*PAGE:*

= = = = = = =

Closed sslupsky closed 4 years ago
@sslupsky Please provide information how to reproduce with an in-tree sample or a diff with your changes in samples/basic/blinky
(?).
@jfischer-phytec-iot I believe you can use the samples/basic/blinky to reproduce the problem. I've added a low power state to my board and I forced the power state to active during the testing I described above, so I think it should not be affecting anything. Here is the diff for main.c:
11,21d10
< #include <sys/printk.h>
< #include <shell/shell.h>
< #include <shell/shell_uart.h>
< #include <version.h>
< #include <logging/log.h>
< #include <stdlib.h>
<
< #include <power/power.h>
< #include <usb/usb_device.h>
< #include <soc.h>
<
28,29d16
< LOG_MODULE_REGISTER(app);
<
39,40d25
< sys_pm_force_power_state(SYS_POWER_STATE_ACTIVE);
<
48,63d32
<
< static int cmd_sleep(const struct shell *shell, size_t argc, char **argv)
< {
< ARG_UNUSED(argc);
< ARG_UNUSED(argv);
<
< ADC->CTRLA.bit.ENABLE = 0;
< usb_dc_detach();
< sys_pm_force_power_state(SYS_POWER_STATE_AUTO);
<
< return 0;
< }
<
<
< // Create root command "sleep"

= = = = = = =

*Rows on where the targets appear:*
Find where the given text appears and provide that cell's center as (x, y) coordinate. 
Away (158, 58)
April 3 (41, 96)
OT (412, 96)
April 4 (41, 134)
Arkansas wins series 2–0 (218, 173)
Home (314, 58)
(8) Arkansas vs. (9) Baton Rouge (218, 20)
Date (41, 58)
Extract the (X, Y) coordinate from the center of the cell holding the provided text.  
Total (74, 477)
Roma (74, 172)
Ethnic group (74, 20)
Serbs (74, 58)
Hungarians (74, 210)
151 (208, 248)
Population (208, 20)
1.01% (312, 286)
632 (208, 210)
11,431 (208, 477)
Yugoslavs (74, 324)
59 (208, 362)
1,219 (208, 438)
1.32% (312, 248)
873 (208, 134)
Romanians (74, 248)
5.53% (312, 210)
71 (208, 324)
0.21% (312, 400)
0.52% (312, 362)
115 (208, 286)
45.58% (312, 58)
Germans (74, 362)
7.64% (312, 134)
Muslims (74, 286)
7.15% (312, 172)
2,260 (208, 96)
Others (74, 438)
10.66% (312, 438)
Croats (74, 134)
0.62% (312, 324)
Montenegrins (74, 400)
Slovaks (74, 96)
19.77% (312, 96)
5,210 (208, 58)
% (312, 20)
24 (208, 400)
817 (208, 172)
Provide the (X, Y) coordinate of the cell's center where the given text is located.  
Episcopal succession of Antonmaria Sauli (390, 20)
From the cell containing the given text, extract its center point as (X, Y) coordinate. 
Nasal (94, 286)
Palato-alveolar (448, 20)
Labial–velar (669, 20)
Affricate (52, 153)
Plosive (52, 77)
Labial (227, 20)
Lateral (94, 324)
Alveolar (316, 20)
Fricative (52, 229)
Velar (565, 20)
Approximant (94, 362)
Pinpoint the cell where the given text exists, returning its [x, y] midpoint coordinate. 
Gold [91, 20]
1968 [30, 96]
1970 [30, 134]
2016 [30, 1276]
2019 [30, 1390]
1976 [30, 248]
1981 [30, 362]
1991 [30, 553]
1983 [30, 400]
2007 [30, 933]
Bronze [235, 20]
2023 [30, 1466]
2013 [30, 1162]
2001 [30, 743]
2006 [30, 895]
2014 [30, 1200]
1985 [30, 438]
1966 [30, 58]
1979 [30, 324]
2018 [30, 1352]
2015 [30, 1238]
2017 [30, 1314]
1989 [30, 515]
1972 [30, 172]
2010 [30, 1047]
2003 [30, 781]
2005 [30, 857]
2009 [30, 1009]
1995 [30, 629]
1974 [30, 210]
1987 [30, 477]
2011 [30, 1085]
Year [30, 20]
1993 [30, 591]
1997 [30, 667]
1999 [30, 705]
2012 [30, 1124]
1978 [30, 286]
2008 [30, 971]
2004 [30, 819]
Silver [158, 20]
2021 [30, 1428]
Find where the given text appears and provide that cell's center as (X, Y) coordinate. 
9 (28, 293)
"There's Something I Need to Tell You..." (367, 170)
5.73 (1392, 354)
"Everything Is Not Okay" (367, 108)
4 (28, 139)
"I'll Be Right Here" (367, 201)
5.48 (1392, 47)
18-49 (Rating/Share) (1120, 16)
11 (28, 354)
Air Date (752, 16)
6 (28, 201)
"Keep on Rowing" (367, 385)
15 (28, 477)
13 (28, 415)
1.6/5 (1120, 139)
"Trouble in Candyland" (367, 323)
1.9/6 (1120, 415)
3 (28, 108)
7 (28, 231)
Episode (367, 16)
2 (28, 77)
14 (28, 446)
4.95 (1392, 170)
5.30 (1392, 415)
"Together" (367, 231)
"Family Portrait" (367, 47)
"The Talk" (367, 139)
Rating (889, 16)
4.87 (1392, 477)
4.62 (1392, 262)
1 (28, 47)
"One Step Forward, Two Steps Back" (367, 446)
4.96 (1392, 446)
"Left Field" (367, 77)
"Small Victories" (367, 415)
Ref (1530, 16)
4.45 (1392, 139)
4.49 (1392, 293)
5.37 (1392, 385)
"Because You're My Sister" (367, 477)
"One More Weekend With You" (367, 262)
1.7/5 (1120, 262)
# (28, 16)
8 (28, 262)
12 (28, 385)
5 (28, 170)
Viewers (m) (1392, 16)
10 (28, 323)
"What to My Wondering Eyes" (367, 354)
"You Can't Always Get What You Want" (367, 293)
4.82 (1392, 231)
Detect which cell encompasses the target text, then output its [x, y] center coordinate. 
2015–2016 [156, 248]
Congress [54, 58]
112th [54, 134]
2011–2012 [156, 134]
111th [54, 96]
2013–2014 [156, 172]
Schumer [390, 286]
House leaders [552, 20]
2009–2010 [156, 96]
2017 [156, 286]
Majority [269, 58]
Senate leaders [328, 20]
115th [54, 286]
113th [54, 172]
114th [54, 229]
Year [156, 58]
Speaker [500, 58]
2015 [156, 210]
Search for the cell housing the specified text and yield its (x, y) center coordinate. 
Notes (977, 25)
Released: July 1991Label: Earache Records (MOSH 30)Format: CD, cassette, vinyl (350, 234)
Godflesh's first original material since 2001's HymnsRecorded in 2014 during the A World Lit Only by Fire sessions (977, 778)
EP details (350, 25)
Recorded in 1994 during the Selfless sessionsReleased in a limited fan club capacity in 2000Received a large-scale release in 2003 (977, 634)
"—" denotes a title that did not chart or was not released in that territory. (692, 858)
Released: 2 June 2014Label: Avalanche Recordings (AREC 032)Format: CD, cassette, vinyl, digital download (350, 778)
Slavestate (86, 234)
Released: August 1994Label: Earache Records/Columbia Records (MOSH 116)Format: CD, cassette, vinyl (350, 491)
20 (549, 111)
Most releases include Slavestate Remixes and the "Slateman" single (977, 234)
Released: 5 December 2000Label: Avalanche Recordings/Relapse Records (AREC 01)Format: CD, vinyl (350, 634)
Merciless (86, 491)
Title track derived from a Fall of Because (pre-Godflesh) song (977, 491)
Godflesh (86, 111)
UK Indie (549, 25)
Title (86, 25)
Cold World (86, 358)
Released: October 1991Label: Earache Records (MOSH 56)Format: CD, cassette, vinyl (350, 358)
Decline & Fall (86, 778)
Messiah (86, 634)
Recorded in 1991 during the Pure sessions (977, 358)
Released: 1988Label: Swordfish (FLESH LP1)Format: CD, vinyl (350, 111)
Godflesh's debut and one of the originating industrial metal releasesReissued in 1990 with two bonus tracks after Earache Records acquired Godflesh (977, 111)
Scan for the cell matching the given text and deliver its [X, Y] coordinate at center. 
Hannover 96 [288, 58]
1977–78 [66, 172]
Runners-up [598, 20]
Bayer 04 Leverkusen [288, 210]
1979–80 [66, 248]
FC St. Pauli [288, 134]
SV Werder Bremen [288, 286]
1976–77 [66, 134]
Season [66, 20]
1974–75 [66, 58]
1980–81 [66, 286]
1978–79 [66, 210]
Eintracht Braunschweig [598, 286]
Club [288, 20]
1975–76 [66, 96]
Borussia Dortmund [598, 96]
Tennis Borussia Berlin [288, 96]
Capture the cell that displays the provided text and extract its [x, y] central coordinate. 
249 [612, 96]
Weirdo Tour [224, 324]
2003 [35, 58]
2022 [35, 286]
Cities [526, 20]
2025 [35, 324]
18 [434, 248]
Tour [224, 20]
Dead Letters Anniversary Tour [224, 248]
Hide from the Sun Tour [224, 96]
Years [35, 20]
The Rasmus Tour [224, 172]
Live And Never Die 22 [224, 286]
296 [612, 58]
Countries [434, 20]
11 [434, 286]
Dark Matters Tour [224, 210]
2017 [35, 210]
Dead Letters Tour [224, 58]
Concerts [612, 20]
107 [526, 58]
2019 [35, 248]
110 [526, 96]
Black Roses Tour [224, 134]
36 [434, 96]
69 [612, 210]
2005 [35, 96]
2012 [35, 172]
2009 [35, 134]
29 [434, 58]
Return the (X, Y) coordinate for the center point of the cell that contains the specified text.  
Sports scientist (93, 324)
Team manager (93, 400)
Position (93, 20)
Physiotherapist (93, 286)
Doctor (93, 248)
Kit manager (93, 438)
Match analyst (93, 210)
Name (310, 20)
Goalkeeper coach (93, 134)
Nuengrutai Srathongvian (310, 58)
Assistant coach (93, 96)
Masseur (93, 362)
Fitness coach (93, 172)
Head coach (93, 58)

= = = = = = =

*INSTRUCTIONS TO FOLLOW:*
Write out the entire thread on reproducing the problem with the blinky sample, verbatim and with nothing altered.

*EXERCISE RESPONSE:*
Closed sslupsky closed 4 years ago
@sslupsky Please provide information how to reproduce with an in-tree sample or a diff with your changes in samples/basic/blinky
(?).
@jfischer-phytec-iot I believe you can use the samples/basic/blinky to reproduce the problem. I've added a low power state to my board and I forced the power state to active during the testing I described above, so I think it should not be affecting anything. Here is the diff for main.c:
11,21d10
< #include <sys/printk.h>
< #include <shell/shell.h>
< #include <shell/shell_uart.h>
< #include <version.h>
< #include <logging/log.h>
< #include <stdlib.h>
<
< #include <power/power.h>
< #include <usb/usb_device.h>
< #include <soc.h>
<
28,29d16
< LOG_MODULE_REGISTER(app);
<
39,40d25
< sys_pm_force_power_state(SYS_POWER_STATE_ACTIVE);
<
48,63d32
<
< static int cmd_sleep(const struct shell *shell, size_t argc, char **argv)
< {
< ARG_UNUSED(argc);
< ARG_UNUSED(argv);
<
< ADC->CTRLA.bit.ENABLE = 0;
< usb_dc_detach();
< sys_pm_force_power_state(SYS_POWER_STATE_AUTO);
<
< return 0;
< }
<
<
< // Create root command "sleep"